Aren’t bugs a pain? Wouldn’t it be great if we could all just write bug free code? No, not at all. Bugs are an unavoidable part of programming. Though they may seem like a step backwards to some, the truth is bugs are great. They embody many of things I love about programming: learning, responsibility and mindset.
One of the most important parts of deep learning is the feedback loop. This loop is a three part process: input, action, outcome. While it’s nice to get things right the first time, there is less value in a single iteration of this loop. The value comes from getting things wrong and then having to understand why you got them wrong. Bugs provide this type of feedback.
A bug tends to arise because there was some misunderstanding about what you built or how it interacts with it’s environment. Mark, here at BitFountain, once said something to the effect of software starts as one huge bug and it’s our job to get this down to as few as possible. As programmers, we build to start compartmentalizing these bugs and make them more manageable. Programming is an exercise in divide and conquer.
Bugs are also an opportunity for self-evaluation and reflection. More often than not, bugs arise from our own mistakes or misunderstandings. In order to fix bugs, the programmer must go over their own code and it’s context. While we would all love more time to refactor, deadlines rarely present that opportunity. Bugs force refactoring out of necessity. You get to go back see what you were thinking. There have been bugs of my own that I’ve fixed that made me laugh. There was something so obvious I missed but at the time I couldn’t see it. Not all of the program was in my head so I made a decision based on what I knew. With an opportunity to revisit, I can turn a hack into an elegant solution (or into a smarter hack).
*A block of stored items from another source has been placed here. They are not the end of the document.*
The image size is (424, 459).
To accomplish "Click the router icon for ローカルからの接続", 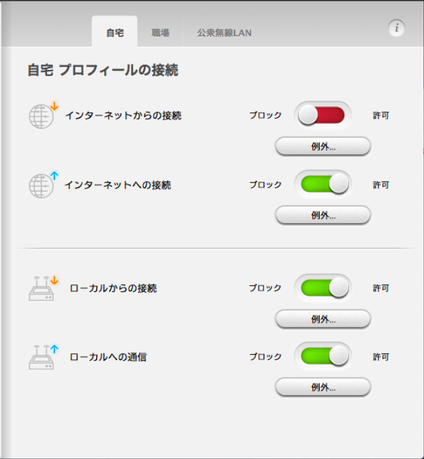I will [x=43, y=288].
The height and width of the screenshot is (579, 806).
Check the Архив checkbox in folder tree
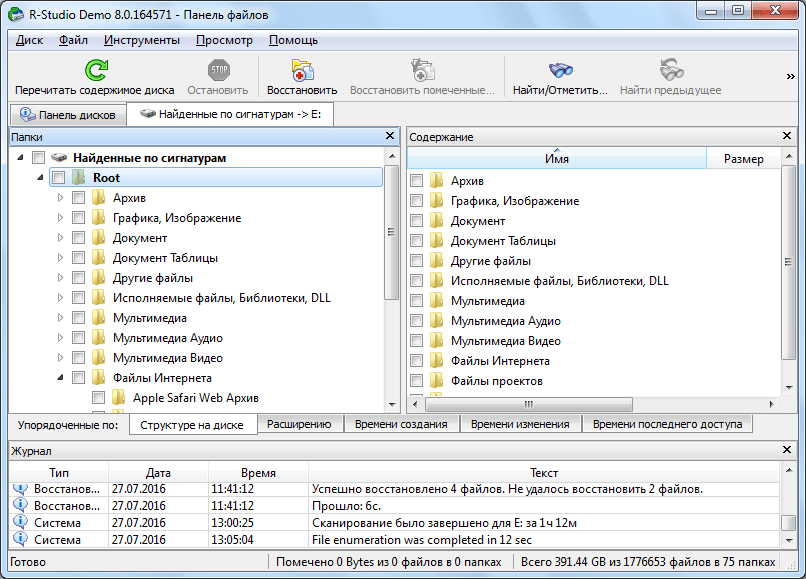pyautogui.click(x=79, y=198)
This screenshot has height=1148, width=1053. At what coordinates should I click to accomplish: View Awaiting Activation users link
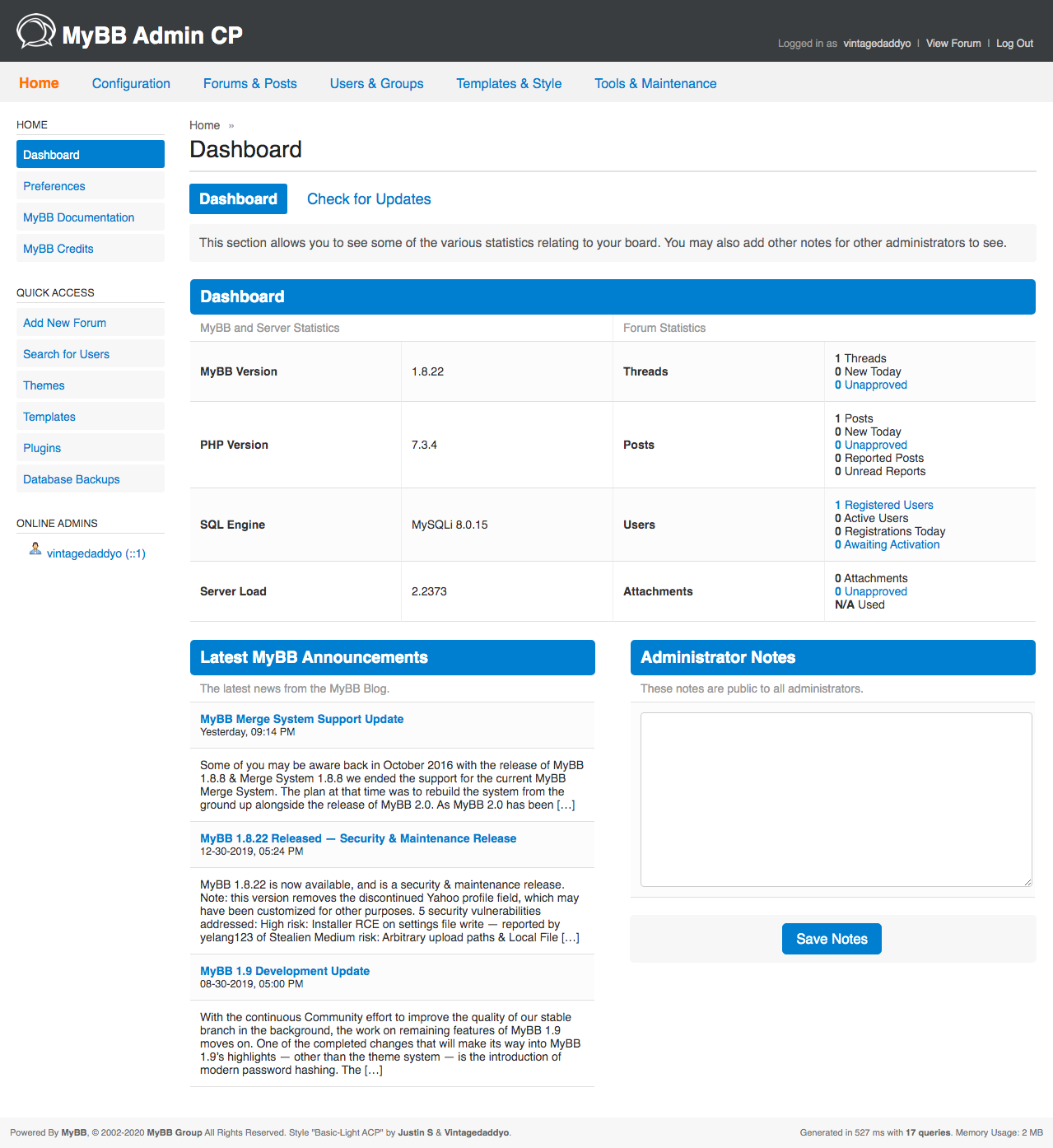(891, 544)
Though bugs present a natural path for learning, learning requires an essential component — responsibility. My null hypothesis for bugs is that I created the bug. I assume that everyone else who is remotely involved in a project (libraries included) has handed me stable, functioning code. This may not always be true but in my experience, it is true 95% of the time. One of the crucial parts of making the learning feedback loop work is acknowledging one’s own mistakes. It’s taking the outcome part of the learning loop and forcing it back as the input. Of course, there are cases where the bug is due to a third party library, someone else’s code, tools, etc. In those cases, I make sure I find real evidence that proves without a doubt that the source is not my own code. Often times, the bug is a result of my code interacting with other code. In that case, it’s still my mistake for not understanding the environment. Sometimes the fix requires changing the other code. Regardless, it’s still my bug. That said, debugging isn’t about blame, it’s about learning and building better. Part of why I love bugs is because although responsibility makes it your bug, it also makes it your opportunity to learn and, even better, your opportunity to fix.
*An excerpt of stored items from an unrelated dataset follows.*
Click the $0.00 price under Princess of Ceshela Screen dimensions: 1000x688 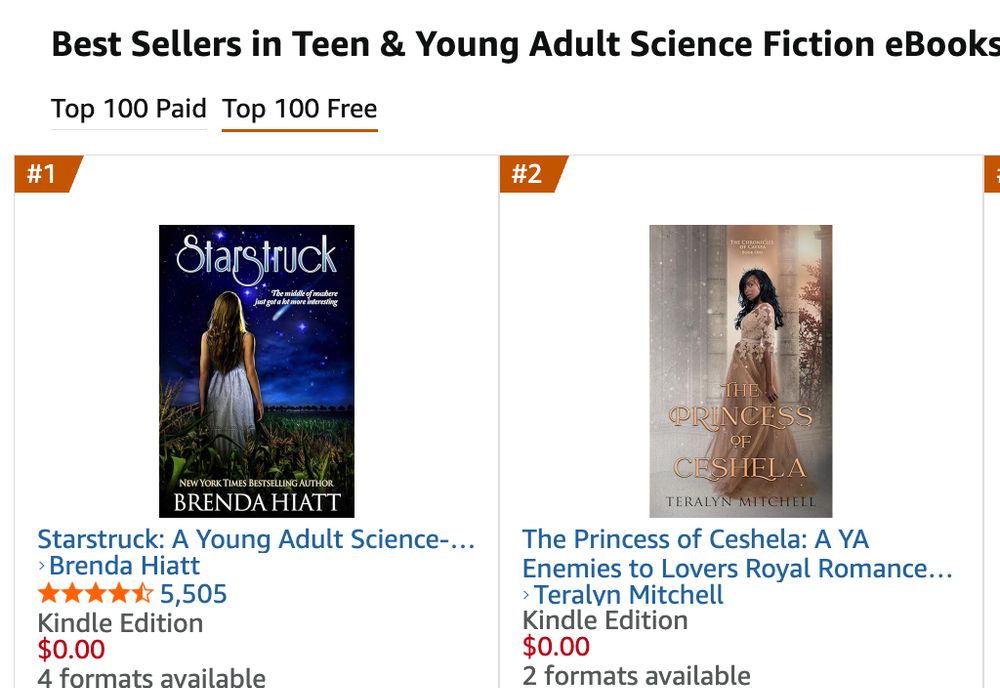tap(556, 646)
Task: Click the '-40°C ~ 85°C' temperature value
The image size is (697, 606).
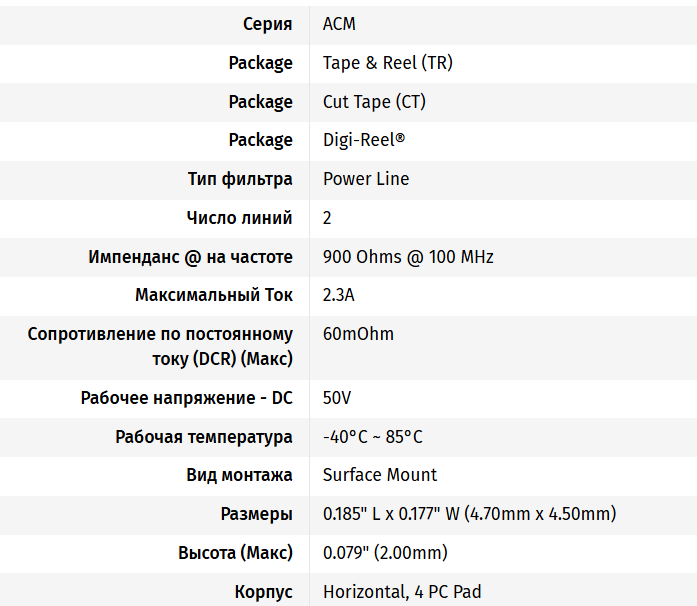Action: 372,437
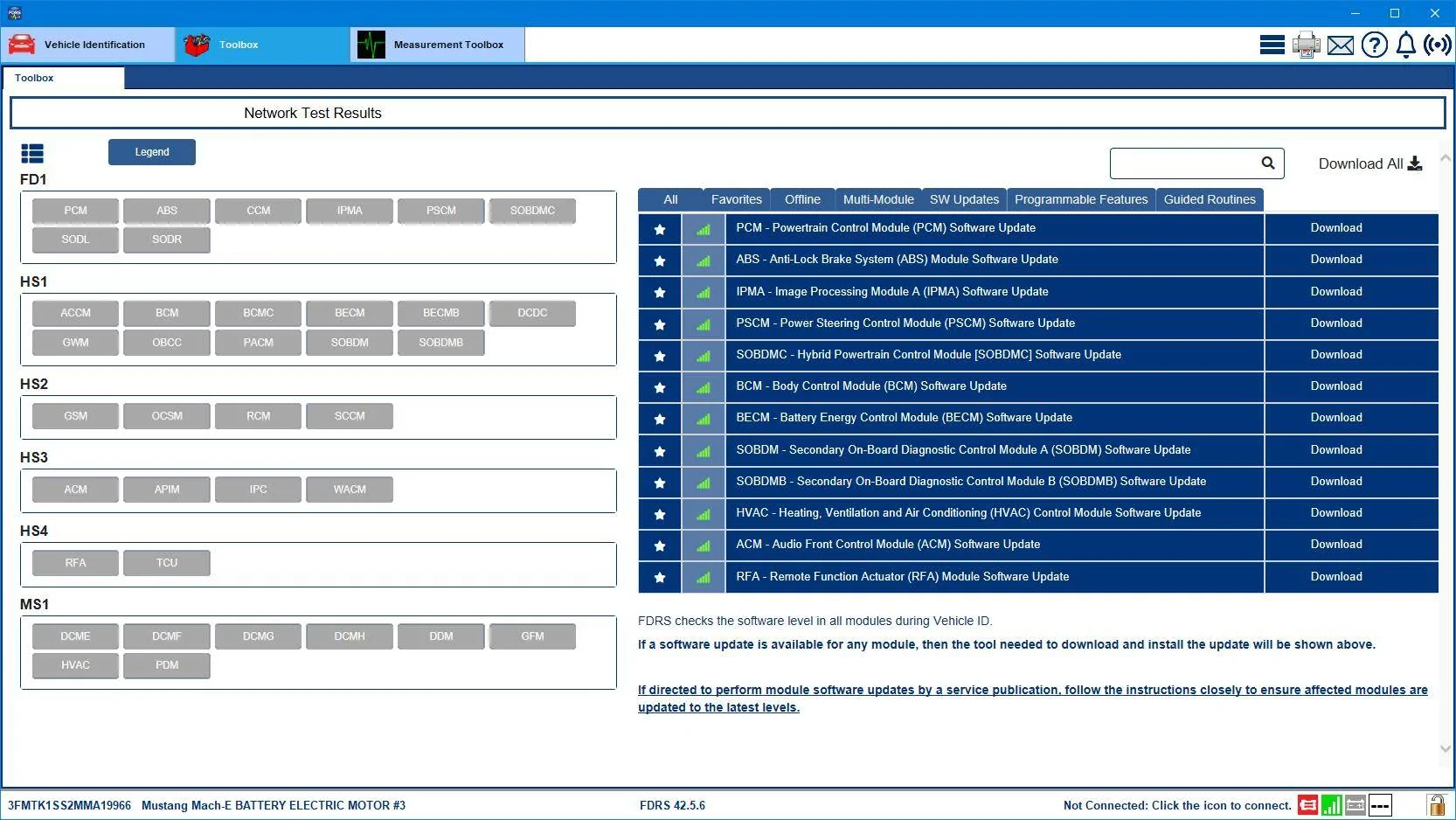Click the Legend button

pos(152,152)
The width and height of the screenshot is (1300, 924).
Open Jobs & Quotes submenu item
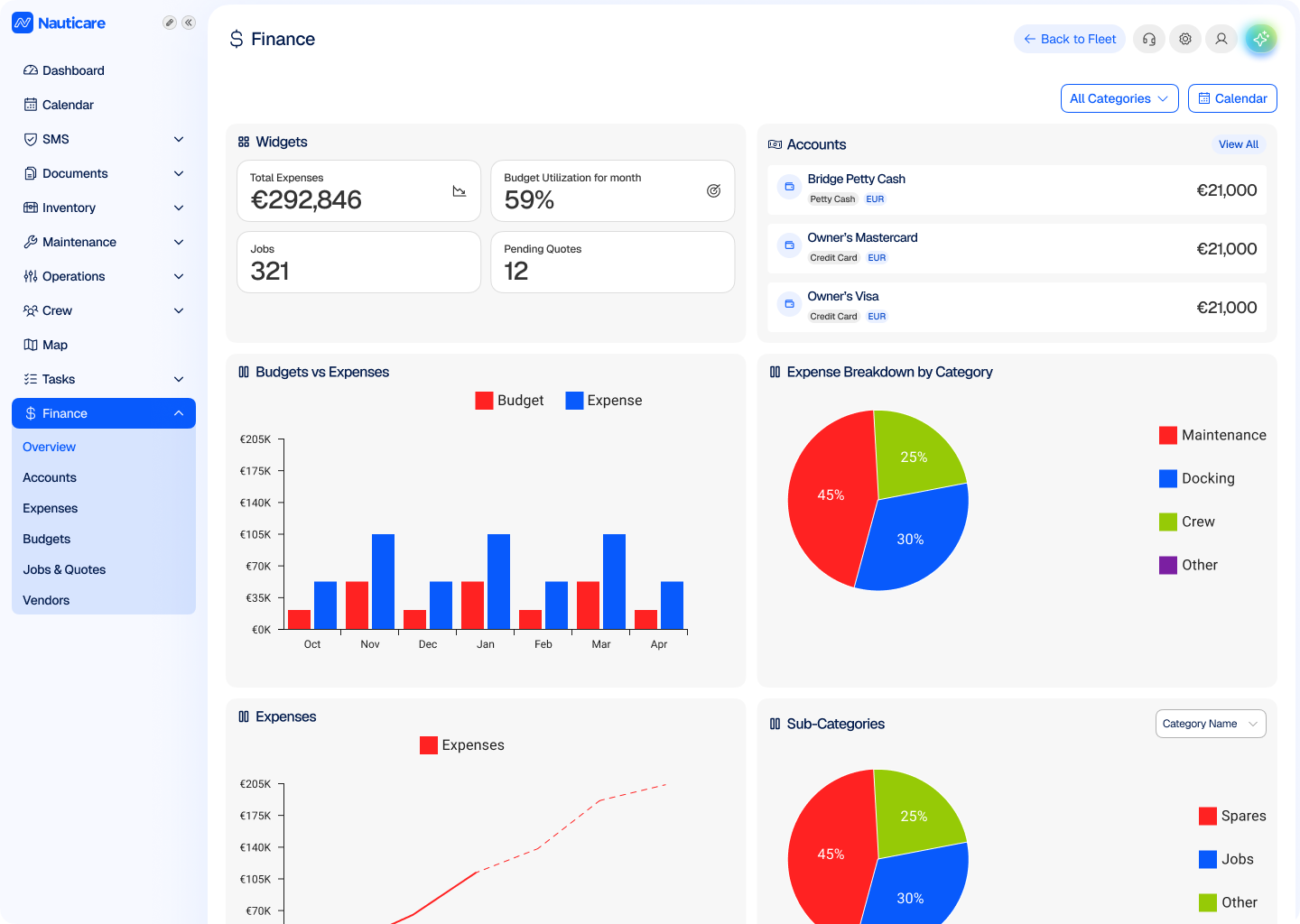click(64, 569)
Tied to responsibility is the humility that bugs bring. I’ve often heard the joke that 80% of programmers think they are in the top 5%. We all like to think that we’re pretty good. This is because being a programmer requires a high degree of confidence in one’s problem solving abilities. Despite our best attempts to be perfect, thankfully we’re not. There’s always more to learn. While this is most obvious with new languages and frameworks, on a day to day basis, bugs serve as a reminder. They force the Beginner’s Mind.
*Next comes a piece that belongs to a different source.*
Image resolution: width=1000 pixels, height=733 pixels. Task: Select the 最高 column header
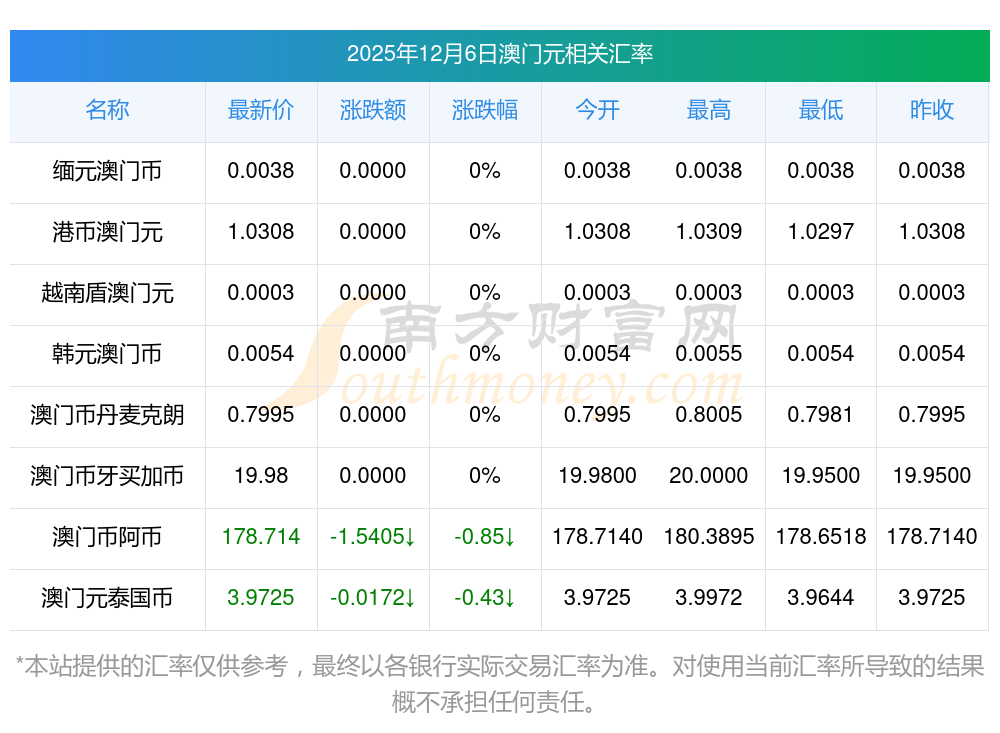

The last thing I want to mention is that bugs display a lot about a person’s mindset. All problems have two options: be a victim or solve it. You can ignore a problem for a while but eventually you still have to make one of these two decisions. Everyone is familiar with the victim. They’re the person that screams at the computer or their given tool of choice. Of course, everyone initially experiences frustration but, for me, bugs tend to kick in a moment of Flow.
Ultimately, the reason why I love bugs is because I am a problem solver and a bug is nothing more than a problem. One that I know I’m going to fix.